I macelli nelle carceri di Assad

Redazione

A che livello di brutalità sui civili la realpolitik si fa due domande?

Amnesty International ha interrogato 84 siriani che lavoravano al carcere speciale di Sednaya, vicino Damasco, e ha scritto un rapporto su quello che succede lì dentro. Parlano guardiani, testimoni diretti e giudici militari che poi sono fuggiti – il rapporto scritto con le loro deposizioni si ferma al 2015, ma è facile pensare che le cose continuino nello stesso modo anche oggi. Ogni lunedì un tribunale speciale condannava una cinquantina di prigionieri politici, oppositori del regime del presidente Bashar el Assad, li faceva impiccare in un’ala del carcere e ne disponeva la sepoltura anonima in un paio di terreni militari a sud della capitale. Senza mettere video su internet, come fa l’Isis. Il numero degli impiccati è difficile da stabilire, ma potrebbe arrivare a tredicimila, e si tratta di un caso diverso da quello degli undicimila uccisi e torturati nelle carceri siriane e documentati da un fotografo del regime poi scappato (nome in codice Caesar).  Gli ordini erano firmati dal ministro della Difesa – è difficile dire quindi che il governo di Assad non sia a conoscenza –  e ai famigliari arrivava una nota che parlava di decesso per problemi medici.

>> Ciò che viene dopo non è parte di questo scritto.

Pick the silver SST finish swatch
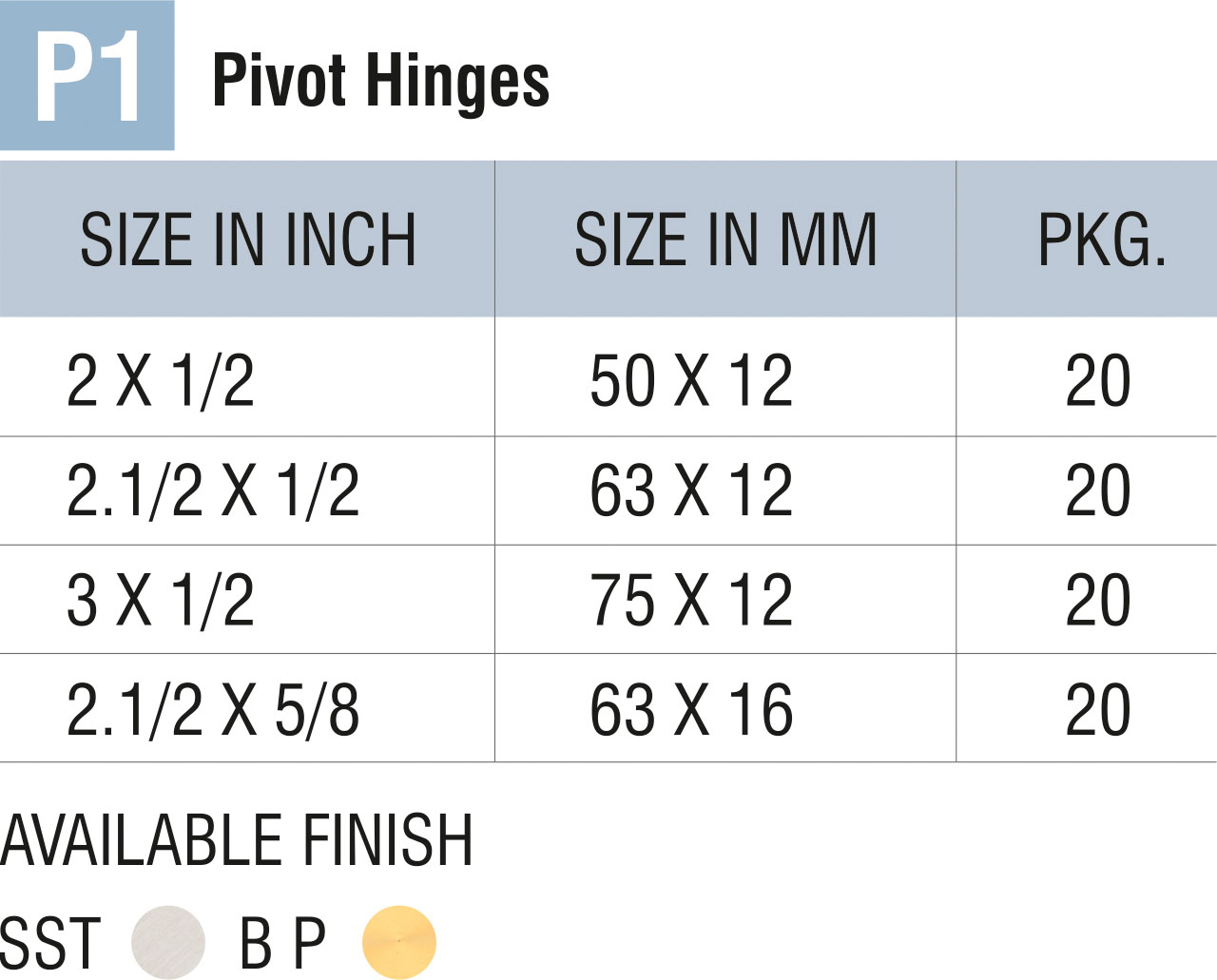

Un paio di domande per i sostenitori di Assad. Il regime è brutale con gli oppositori, cosa accadrà in caso di “riconciliazione nazionale”, vale a dire se finisse la guerra e Damasco riguadagnasse il controllo sul paese? C’è da considerare che il potere assadista era già paranoico prima, in condizioni normali, cosa succederà da ora in poi? Seconda domanda: a che livello di brutalità sui civili Assad diventa una figura troppo tossica anche considerando materie delicate come la “stabilità” (quale?) in medio oriente e la protezione delle minoranze religiose?